In the six months to September (H1 FY26), Kenya’s biggest telco reported 37.9 million one-month active M-Pesa users, compared with 37.5 million mobile subscribers, per its latest investor presentation. Data service subscribers stood at 31.9 million.
Its mobile money also generated more revenue than core telco services like calls, data, and text. The platform reported KES 88.1 billion ($676.9), driven by higher transaction volumes and a growing merchant network. That figure exceeds the total revenue from mobile data ($309.6 million), mobile voice ($305 million), and messaging ($42.2 million) over the same period.
M-Pesa now accounts for 44% of total service revenues, pointing to the growing importance of the mobile money service to Safaricom.
The telco has been expanding the backbone of its mobile money by introducing merchant solutions, insurance, and wealth management products.

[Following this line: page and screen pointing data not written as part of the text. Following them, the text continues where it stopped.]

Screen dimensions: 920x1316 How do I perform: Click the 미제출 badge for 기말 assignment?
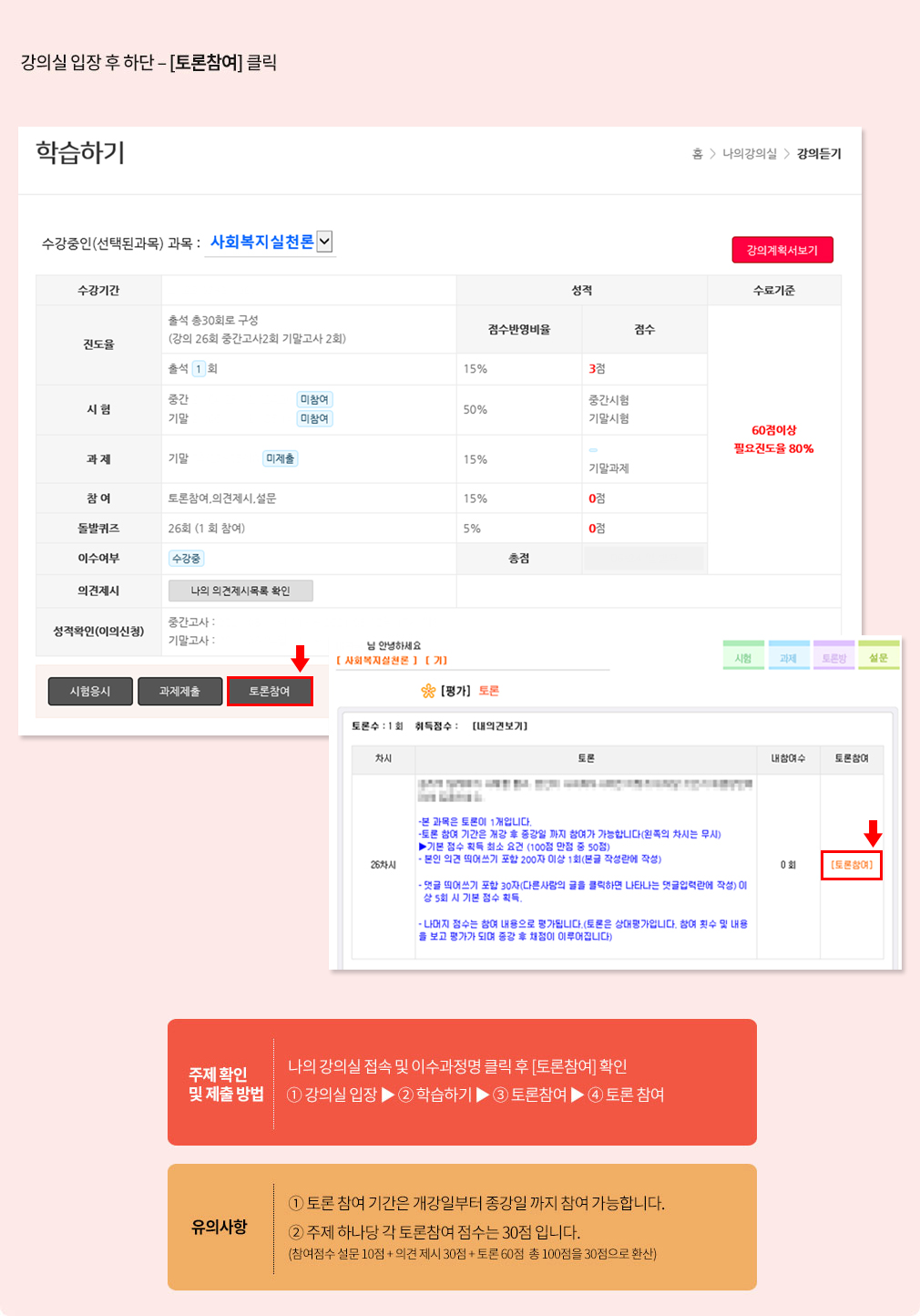pyautogui.click(x=279, y=458)
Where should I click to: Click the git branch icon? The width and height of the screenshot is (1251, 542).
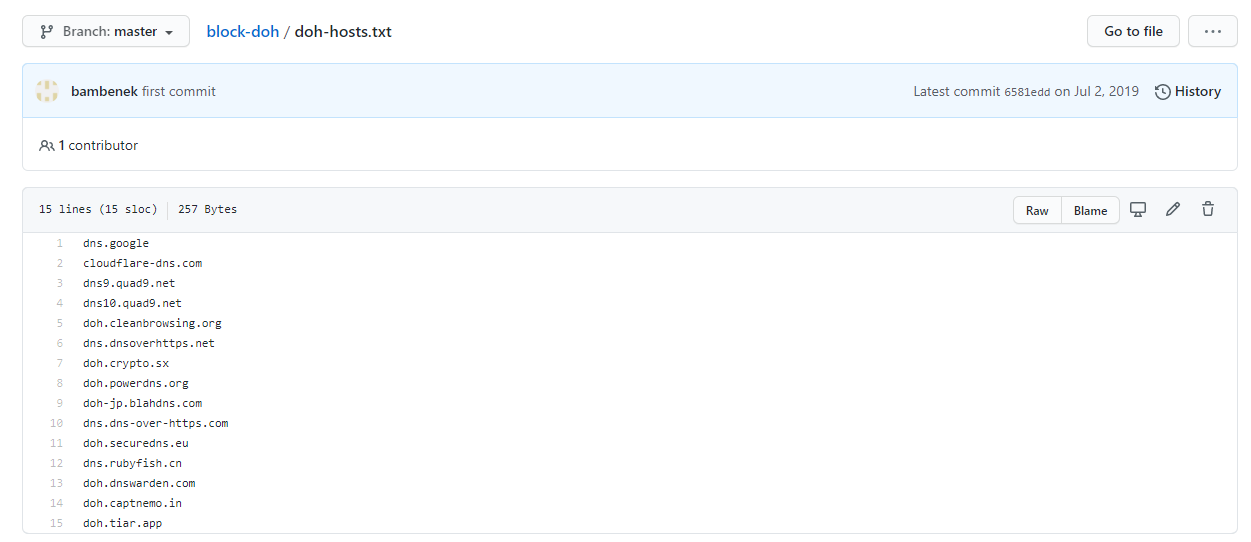click(46, 31)
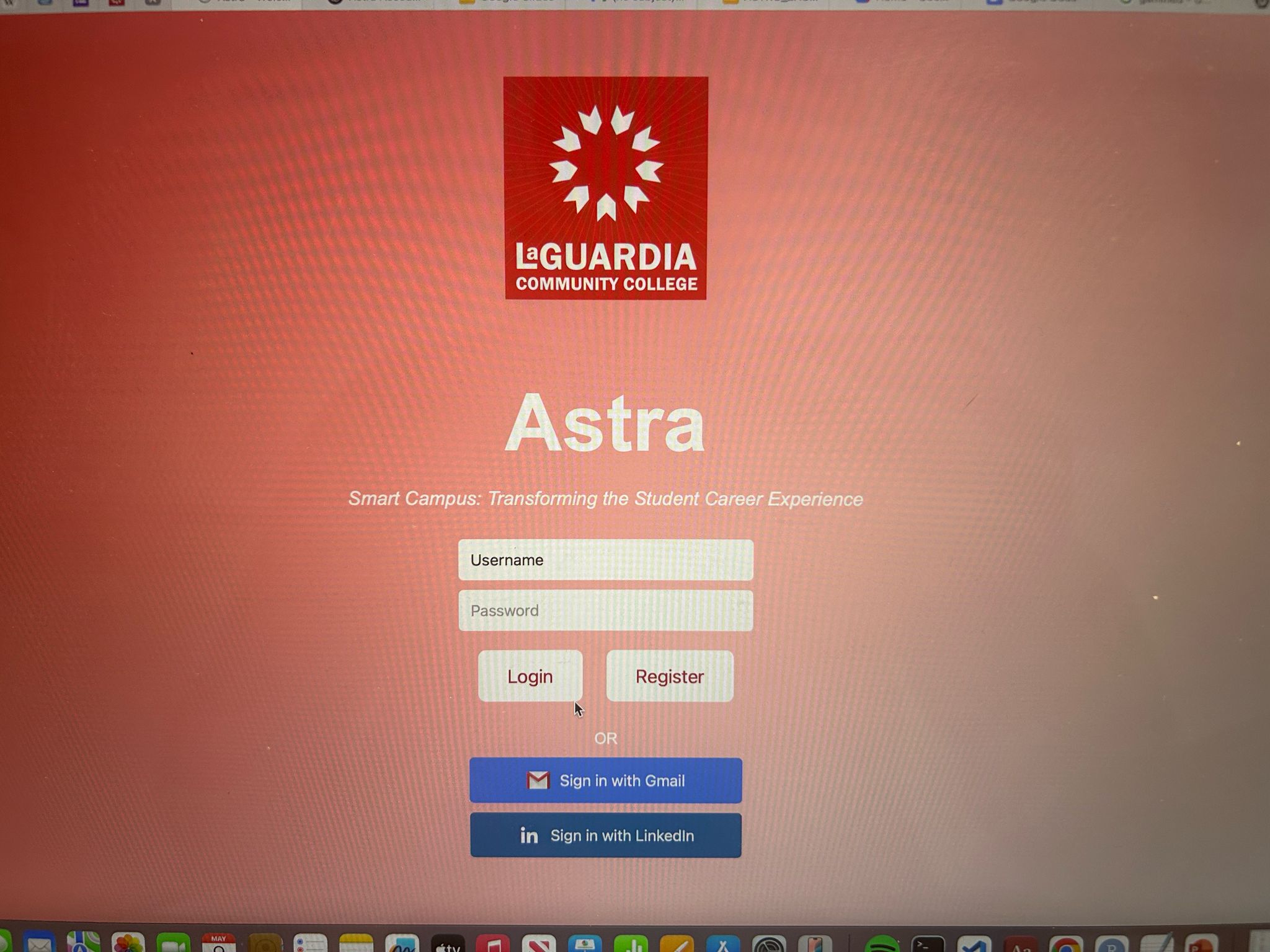Image resolution: width=1270 pixels, height=952 pixels.
Task: Focus the Password field
Action: 605,610
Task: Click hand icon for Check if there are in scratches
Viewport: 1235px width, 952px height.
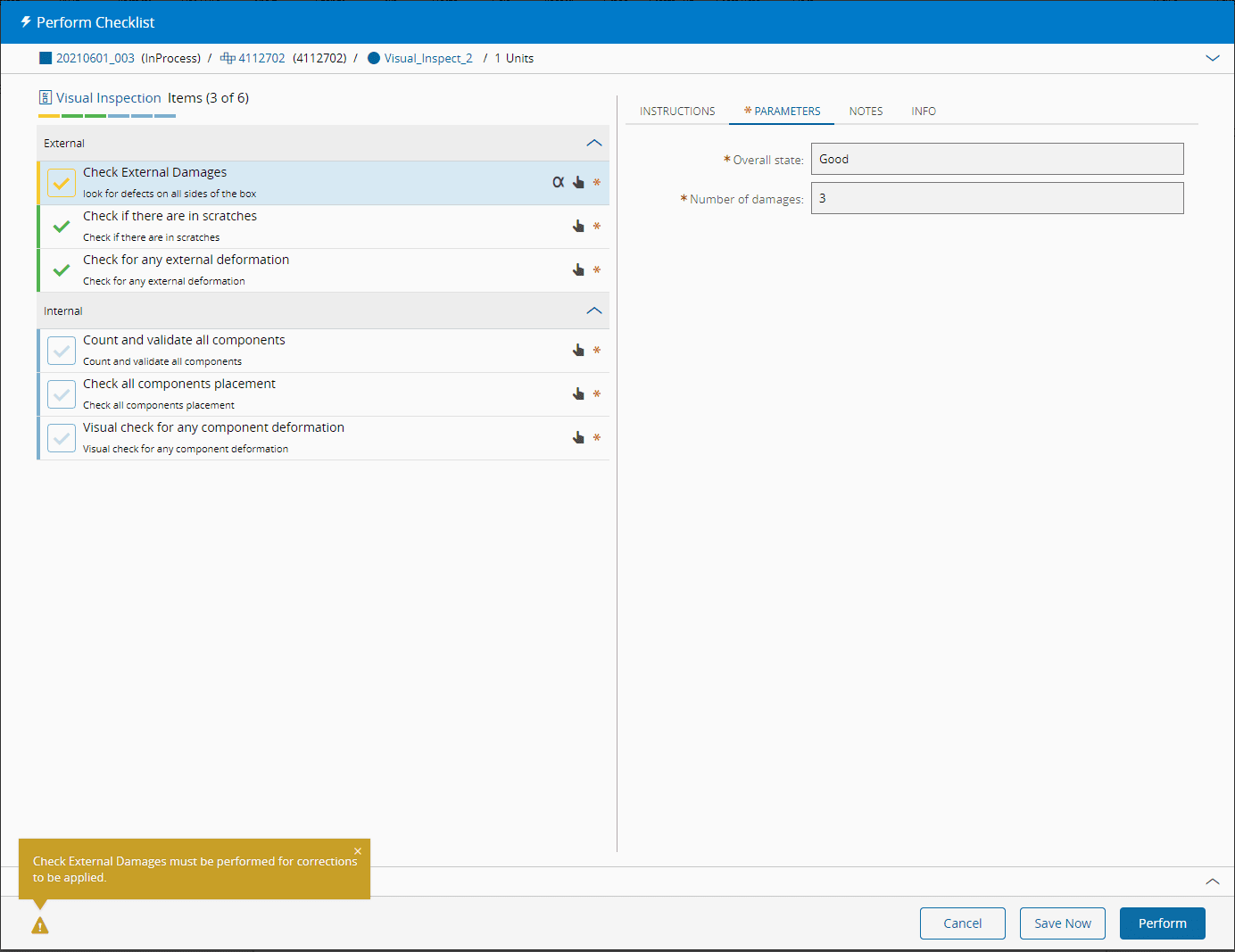Action: pos(578,226)
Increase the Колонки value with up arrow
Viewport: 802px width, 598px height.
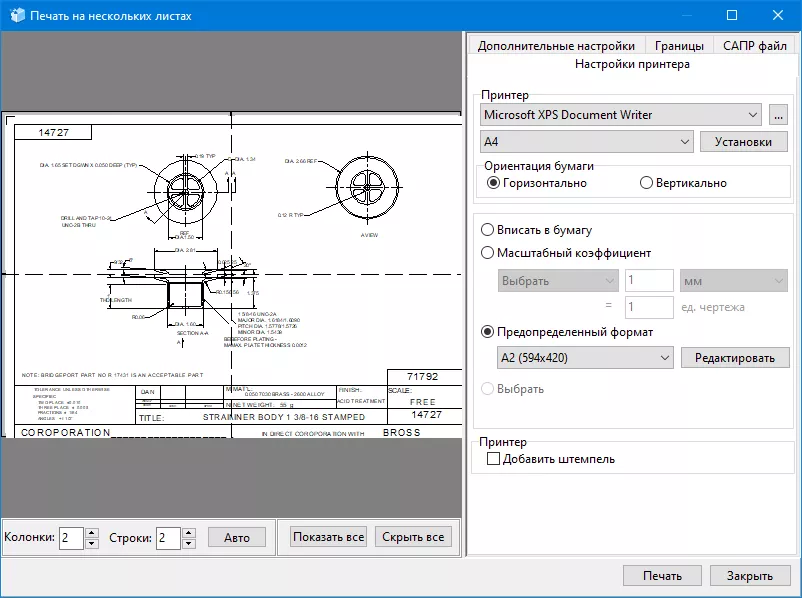pyautogui.click(x=92, y=532)
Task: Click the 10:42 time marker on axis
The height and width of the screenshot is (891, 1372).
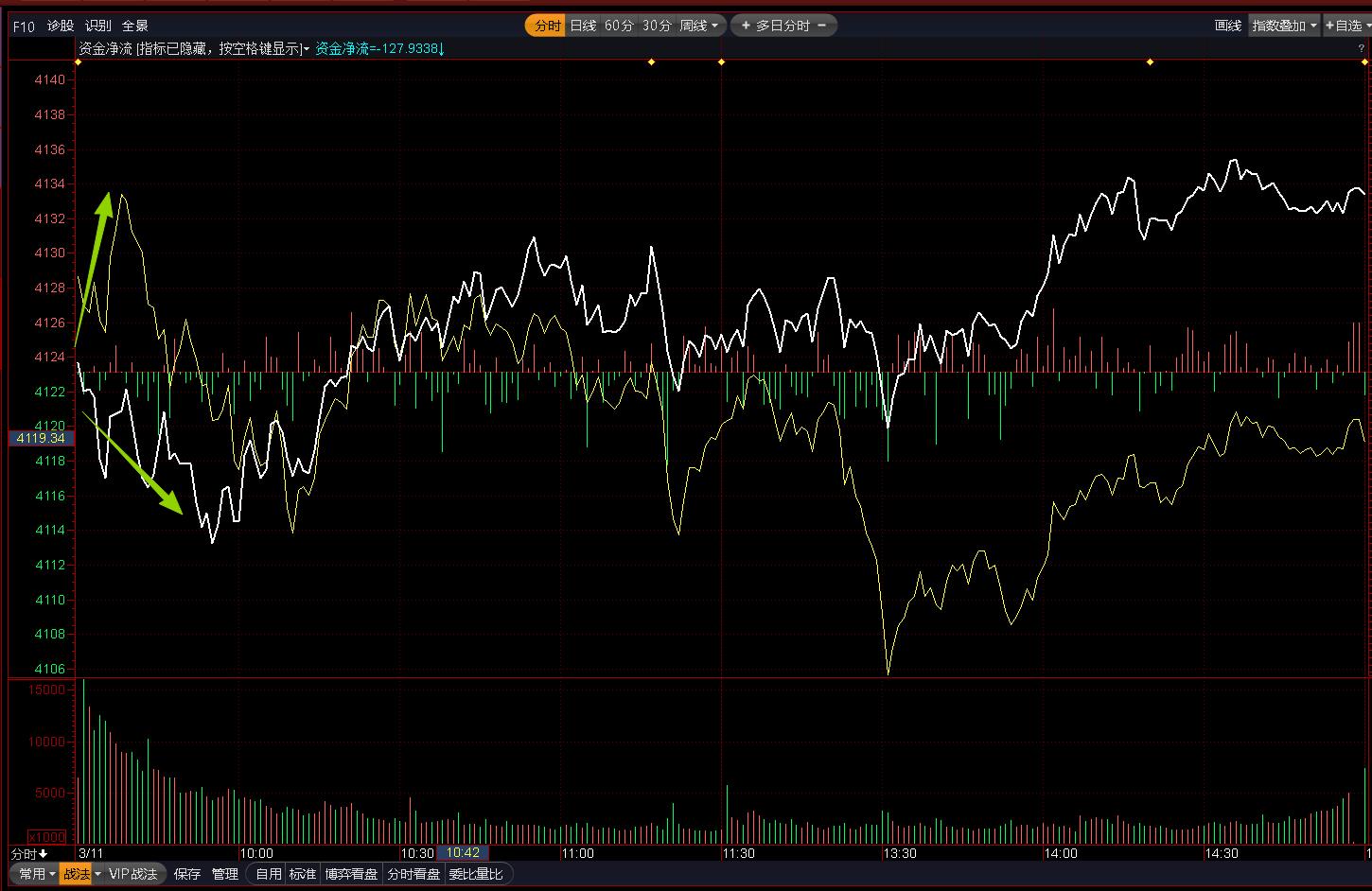Action: pyautogui.click(x=463, y=853)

In the period, the number of businesses accepting M-Pesa payments rose to 2.4 million, covering SMEs across the country. Its agent network stood at 319,300 active agents; a footprint larger than that of all other financial-sector service providers in Kenya, including banks, combined.
In the six months, the company reported a 52.1% rise in profit to KES 42.8 billion ($331 million), helped by M-PESA business and a reduction in losses from its Ethiopian unit. Total revenue rose 8.1% to KES 204.7 billion ($1.58 billion), supported by an 11.1% jump in service revenue to KES 199.9 billion ($1.54 billion). Mobile services grew 14% over the period.
Calls to split M-Pesa
Kenya’s National Treasury and the Central Bank of Kenya (CBK) have been pushing Safaricom to spin off M-Pesa into a standalone subsidiary to give regulators more control.
In August, the Treasury Secretary told Bloomberg that the plan to split Safaricom into three separate units—its core telecom business, a tower company, and the mobile money giant M-Pesa—was in motion, a move that could also involve the state selling part of its 35% stake in the company.
However, Safaricom prefers a group reorganisation that keeps M-Pesa under the same corporate umbrella, arguing that a complete spin-off would only make sense if it adds value for shareholders and customers, not to meet regulatory demands.
On November 12, Vodacom Group, which holds a 40% stake in Safaricom, ruled out splitting M-Pesa from the core business and listing it separately, despite pressure from Kenyan authorities.